Columbus nonprofits request their share of leftover $150M in COVID funds

Demand for food from the Mid-Ohio Food Collective, whose warehouse is seen here in this file photo, during the first three months of 2023 was up 45% over last year. "It's up even higher than it was at the height of the pandemic," Matt Habash, the foodbank's president and CEO told Columbus City Council last week.
Demand for food from the Mid-Ohio Food Collective, whose warehouse is seen here in this file photo, during the first three months of 2023 was up 45% over last year. "It's up even higher than it was at the height of the pandemic," Matt Habash, the foodbank's president and CEO told Columbus City Council last week.

Sharmarke Abdi came to Columbus' city hall Tuesday to tell council members about a Hilltop youth soccer program he works for as an assistant coach, with an aim to keep kids on the playing fields and out of gangs and trouble.

"Where I come from there is a lot of gun violence, and it's easy to get caught up doing the wrong thing," the 16-year-old told council members. "I wanted to live to see another day."

Abdi said he got involved with the Hilltop Tigers Soccer Club through his good friend, Issa, and met a lot of good people through the soccer program's sponsor, the nonprofit MY Project USA.

"It's saved my life," he said.

But one day last summer while playing soccer, gang members showed up wanting to fight. He and his friend Issa said no and tried to walk away. Gunfire erupted and Issa, a rising soccer talent, was fatally shot at age 15.

"Sadly, Issa Jeylani is no longer with us today," Abdi said, trying to keep his composure. "On July 22, 2022, I lost my best friend. ... He was a good kid with a bright future."
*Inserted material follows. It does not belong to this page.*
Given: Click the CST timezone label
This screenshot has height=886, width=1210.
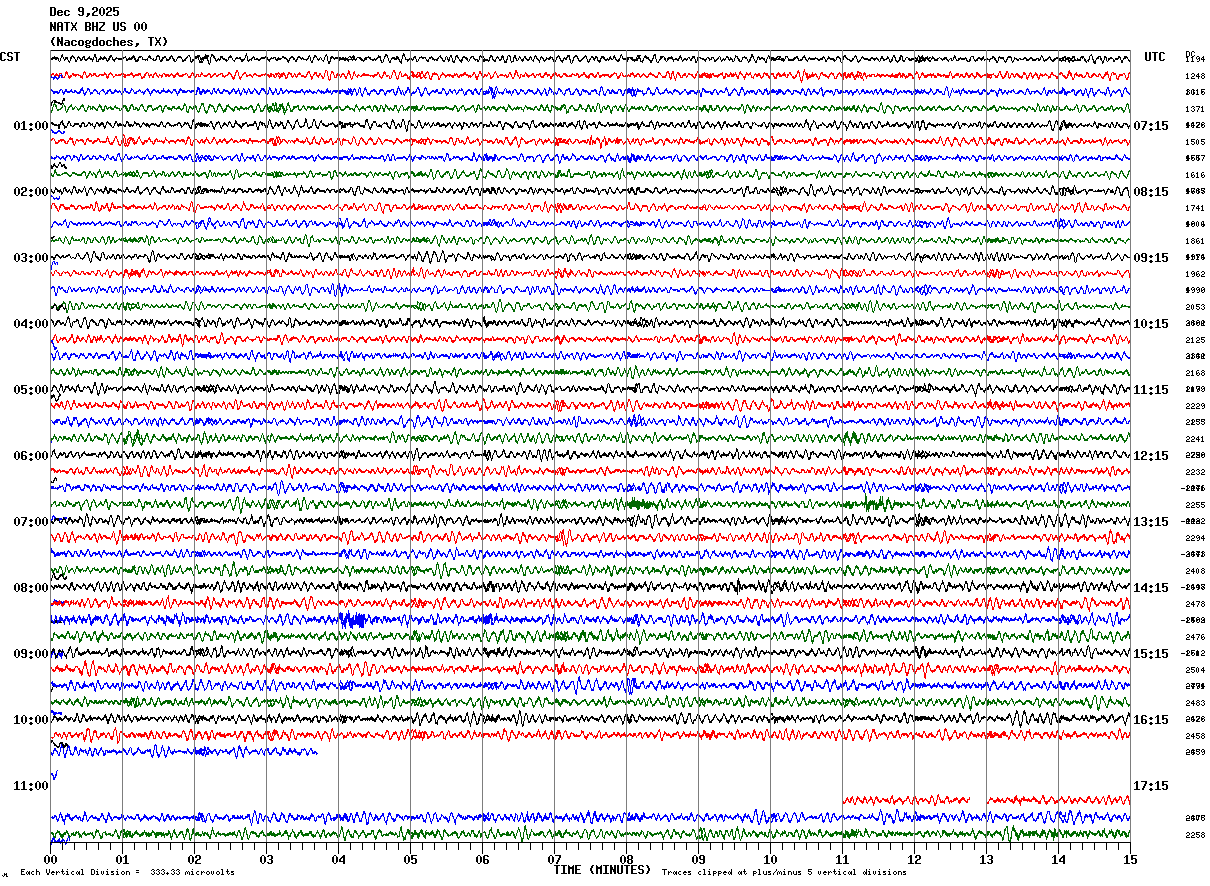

Abdi was one of nearly 20 speakers at a council public hearing where groups advocated for a slice of federal funding from the city's remaining $150 million-plus in emergency COVID relief assistance, including a newly arrived windfall of $68 million in emergency rental assistance.

Even as COVID has eased, testimony made it clear that demand for food and housing assistance and other social services has remained high.

"There have been spikes in demand across many of the sub-sectors," Michael Corey, executive director of the Human Service Chamber of Franklin County, an advocacy group for area nonprofits, told The Dispatch last week. "...Quite frankly they have been more widespread and significant than I feared they would be."

Matt Habash, president and CEO of the Mid-Ohio Foodbank, told council members at a previous hearing on federal COVID funds last week that, even as the COVID emergency has been declared over, the food insecurity in central Ohio is getting worse.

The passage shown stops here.